In an earlier post, we argued that that the antitrust exception that allows the NCAA to regulate the scholarship offers colleges make to athletes is harmful to both athletes and their institutions. We promised a more detailed explanation of why we think that, in contrast, antitrust restrictions on institutional financial-aid policies are too stringent.

We are not the first to make the case for allowing colleges to have conversations, and even make agreements, that would limit the extent to which they try to “buy” students from each other. But periodic reminders about this important issue are constructive. Since the Justice Department intervened to put an end to the Overlap Group in the 1990s, college financial-aid officers have been afraid to talk to each other about their financial-aid practices without a lawyer in the room.
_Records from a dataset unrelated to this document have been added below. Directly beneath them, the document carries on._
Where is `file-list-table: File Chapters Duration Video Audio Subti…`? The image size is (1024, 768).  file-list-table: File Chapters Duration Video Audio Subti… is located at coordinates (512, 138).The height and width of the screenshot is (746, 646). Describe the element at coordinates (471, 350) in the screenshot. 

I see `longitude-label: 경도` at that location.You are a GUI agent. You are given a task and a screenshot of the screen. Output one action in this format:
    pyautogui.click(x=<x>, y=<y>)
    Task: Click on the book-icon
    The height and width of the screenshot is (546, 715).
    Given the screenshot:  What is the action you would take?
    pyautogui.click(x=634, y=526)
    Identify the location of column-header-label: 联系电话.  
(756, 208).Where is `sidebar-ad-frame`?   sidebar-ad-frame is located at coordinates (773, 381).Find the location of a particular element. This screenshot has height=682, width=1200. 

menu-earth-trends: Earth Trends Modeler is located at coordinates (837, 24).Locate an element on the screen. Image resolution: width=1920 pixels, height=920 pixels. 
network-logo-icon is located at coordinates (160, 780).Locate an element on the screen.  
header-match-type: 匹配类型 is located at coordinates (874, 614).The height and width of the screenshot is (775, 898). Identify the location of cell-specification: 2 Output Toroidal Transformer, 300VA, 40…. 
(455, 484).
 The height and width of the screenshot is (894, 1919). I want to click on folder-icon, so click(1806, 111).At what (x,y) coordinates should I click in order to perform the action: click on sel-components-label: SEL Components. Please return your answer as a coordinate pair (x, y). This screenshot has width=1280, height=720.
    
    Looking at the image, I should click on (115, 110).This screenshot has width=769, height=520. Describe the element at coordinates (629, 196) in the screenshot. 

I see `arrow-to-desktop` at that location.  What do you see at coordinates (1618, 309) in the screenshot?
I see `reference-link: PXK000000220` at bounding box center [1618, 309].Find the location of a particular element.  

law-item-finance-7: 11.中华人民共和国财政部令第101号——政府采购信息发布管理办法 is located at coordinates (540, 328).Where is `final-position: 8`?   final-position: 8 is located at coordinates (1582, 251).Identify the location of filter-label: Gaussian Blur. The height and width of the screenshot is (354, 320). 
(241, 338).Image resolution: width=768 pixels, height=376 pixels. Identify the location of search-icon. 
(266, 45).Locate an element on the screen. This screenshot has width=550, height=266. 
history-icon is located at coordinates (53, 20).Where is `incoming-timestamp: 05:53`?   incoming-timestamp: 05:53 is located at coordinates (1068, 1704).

Although the law in this area remains unsettled (the only case ever brought was settled out of court), the cost to a college of a successful antitrust prosecution would be enormous.

In 1994, Congress passed the “568 rule” as part of the Improving America’s Schools Act. This provision allows colleges that are need-blind in their admissions policies to agree on common principles for awarding financial aid without risk of prosecution. But few selective institutions can afford to admit all qualified students regardless of their financial circumstances, so they can’t take advantage of this exception. Some are need-blind except when they take students off the waiting list. Some are need-blind until they get to the lowest 5 or 10 percent (or more) of their acceptance pool. They view their alternative as being unable to adequately support accepted students who can’t afford to pay.

Despite the realities that many students are struggling to pay for college and that there is not enough financial aid to go around, colleges (both public and private) are devoting considerable portions of their budgets to “merit” aid. They are using their scarce resources to compete with other institutions for talented students. It is not difficult to see how this sort of competition can escalate, with competing colleges bidding up the price of students with high test scores, leaving colleges with fewer dollars to educate students and tubsidize those who cannot afford to pay.

Many college officials understand the long-run futility of this practice, but don’t believe they can stop it on their own. If they refrain from the merit-aid game, they will lose the most desirable students—and possibly fail to fill their classes at all. However, if they could agree with other institutions to devote their resources to need-based aid, they could do more to increase educational opportunities. The current winners are the talented (and mostly upper-income) students who get merit awards, sometimes paying less than their lower-income counterparts for the same education. The losers are those who are priced out of the colleges of their choice, the colleges whose student bodies are more homogeneous than they need to be, and society with its misallocation of resources.

The antitrust exemption should be broadened to allow colleges to better target their financial-aid dollars on those who need the money most. Just criticizing colleges for their failure to uphold the highest ethical standards, given that these standards are simply out of reach for many colleges, won’t solve the problem. A cooperative effort is needed—the kind of cooperative effort that is currently allowed for athletes, but not for other students.